McAndrew, 28, is the director of camps and clinics at Wichita Swim Club, a part-time position that gives her time to share her love of swimming. McAndrew, who attended Trinity Academy, finished ninth in the 200-meter breaststroke in the 2004 Olympics and won NCAA 100 and 200 breaststroke titles at Stanford. She also competed in the World University Games and earned Pacific-10 Conference women’s Swimmer of the Year honors in 2005.
She returned to Wichita in 2013, with husband Thomas McAndrew, and started coaching at Wichita Swim Club. During her swimming career, she didn’t see coaching in her future. A few years away from the sport changed her mind and she coached in California and Australia before coming to Kansas.
“I really missed so many of the things the sport taught me,” she said. “I want kids to love what they do. It’s going to be hard. If you love it, you can push through it.”
Fighting burnout is one of McAndrew’s top priorities. She wants time in the pool to mean more than laps. WSC coaches try to motivate their swimmers by setting goals and making games and competition out of what could be mundane practice time.
“We do a lot of hard training,” she said. “We’ve got to keep the fun in the sport.”
Coaching keeps McAndrew close to her sport. A fluke shoulder injury led to three surgeries, most recently in 2009. She last swam competitively in 2008 and a comeback in 2009 didn’t work out. The shoulder, damaged in an accidental collision with another swimmer, kept dislocating.
McAndrew, whose daughter Eveleigh was born in January, exercises in other ways. Her relationship with the pool is different than when she chased the Olympic dream. The temptation to pop out of the water and look at the digital numbers on the clock keeps her out of the water most days. She won’t like what those numbers tell her.

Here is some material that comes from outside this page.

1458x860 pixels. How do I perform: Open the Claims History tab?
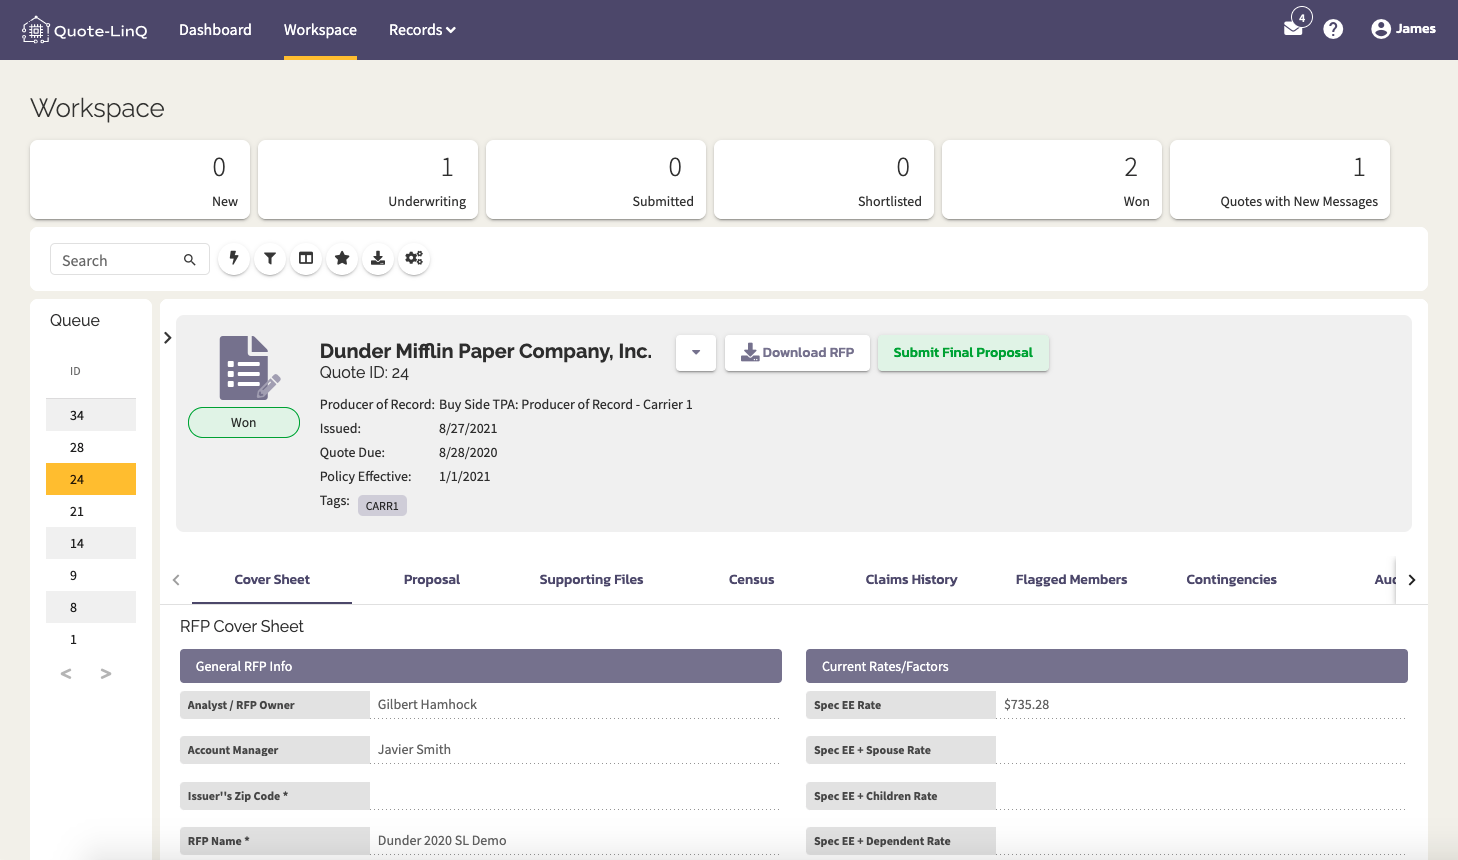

“I get back in the pool and I can’t help it — I swim a lap and I want to know what my time is,” she said. “I need to get to the point where I enjoy swiminng for swimming. I love swimming and the feel of the water and being able to clear your mind.”
Now her goal is to guide Wichita swimmers toward some of the success she enjoyed in high school and college.
“It’s really cool to be a part of that and help other kids be a part of that,” she said.